What is needed – Please report how many lines in the data below contain "Expand". Nothing besides the number should be written.

==== Dataset entries ====

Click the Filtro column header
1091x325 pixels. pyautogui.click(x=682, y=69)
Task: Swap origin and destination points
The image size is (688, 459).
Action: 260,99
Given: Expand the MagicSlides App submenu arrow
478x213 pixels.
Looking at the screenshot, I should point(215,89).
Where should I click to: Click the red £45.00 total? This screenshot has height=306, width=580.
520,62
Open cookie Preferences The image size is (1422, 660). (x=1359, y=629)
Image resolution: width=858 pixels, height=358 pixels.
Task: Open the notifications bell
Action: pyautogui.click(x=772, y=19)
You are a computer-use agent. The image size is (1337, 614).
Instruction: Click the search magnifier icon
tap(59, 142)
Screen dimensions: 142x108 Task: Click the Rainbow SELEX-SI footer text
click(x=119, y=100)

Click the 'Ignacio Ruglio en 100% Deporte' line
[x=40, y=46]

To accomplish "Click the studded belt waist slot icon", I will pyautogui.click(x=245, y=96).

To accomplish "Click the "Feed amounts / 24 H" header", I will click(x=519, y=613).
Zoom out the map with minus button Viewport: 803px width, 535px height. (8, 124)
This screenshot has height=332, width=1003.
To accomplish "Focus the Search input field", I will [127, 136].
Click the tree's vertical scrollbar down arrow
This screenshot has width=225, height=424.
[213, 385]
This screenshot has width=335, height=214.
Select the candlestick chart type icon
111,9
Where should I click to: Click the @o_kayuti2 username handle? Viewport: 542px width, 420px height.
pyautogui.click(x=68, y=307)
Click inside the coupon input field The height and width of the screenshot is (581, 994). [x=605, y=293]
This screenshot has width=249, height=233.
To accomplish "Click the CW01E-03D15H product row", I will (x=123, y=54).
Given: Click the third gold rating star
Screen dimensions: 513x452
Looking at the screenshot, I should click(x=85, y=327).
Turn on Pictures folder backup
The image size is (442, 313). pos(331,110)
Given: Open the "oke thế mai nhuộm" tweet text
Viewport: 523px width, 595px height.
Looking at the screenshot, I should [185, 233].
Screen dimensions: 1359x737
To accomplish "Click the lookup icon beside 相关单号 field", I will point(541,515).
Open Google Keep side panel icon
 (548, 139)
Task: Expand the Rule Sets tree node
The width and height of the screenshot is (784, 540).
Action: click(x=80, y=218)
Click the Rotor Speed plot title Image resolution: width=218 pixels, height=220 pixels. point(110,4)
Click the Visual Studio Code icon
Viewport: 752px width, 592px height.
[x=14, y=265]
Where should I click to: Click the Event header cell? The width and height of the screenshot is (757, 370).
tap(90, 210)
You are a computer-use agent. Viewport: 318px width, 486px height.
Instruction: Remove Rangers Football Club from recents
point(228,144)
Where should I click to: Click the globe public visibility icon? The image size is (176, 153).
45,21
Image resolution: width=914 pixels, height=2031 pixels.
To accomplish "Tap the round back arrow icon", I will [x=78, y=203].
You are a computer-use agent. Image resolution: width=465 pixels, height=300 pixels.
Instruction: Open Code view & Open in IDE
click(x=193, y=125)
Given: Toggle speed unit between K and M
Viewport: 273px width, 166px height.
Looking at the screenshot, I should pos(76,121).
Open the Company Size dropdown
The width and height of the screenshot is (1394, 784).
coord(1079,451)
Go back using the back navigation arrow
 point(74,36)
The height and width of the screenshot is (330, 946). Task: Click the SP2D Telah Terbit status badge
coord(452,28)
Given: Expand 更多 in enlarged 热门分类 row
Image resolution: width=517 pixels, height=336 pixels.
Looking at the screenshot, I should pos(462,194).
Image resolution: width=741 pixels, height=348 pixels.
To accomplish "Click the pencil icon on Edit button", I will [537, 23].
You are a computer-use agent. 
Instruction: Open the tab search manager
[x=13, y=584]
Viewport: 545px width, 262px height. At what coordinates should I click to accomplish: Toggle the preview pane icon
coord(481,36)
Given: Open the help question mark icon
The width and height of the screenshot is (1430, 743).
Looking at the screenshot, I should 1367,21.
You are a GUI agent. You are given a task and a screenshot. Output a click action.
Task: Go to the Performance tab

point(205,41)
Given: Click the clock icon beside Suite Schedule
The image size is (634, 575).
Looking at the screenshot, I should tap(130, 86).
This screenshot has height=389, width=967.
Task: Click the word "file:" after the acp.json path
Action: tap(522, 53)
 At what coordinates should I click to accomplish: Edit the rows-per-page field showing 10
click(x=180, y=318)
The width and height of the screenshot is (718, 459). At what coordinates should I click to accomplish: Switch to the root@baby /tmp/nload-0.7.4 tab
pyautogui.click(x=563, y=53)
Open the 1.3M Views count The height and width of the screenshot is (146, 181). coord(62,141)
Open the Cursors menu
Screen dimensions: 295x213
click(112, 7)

====

Completed task – 3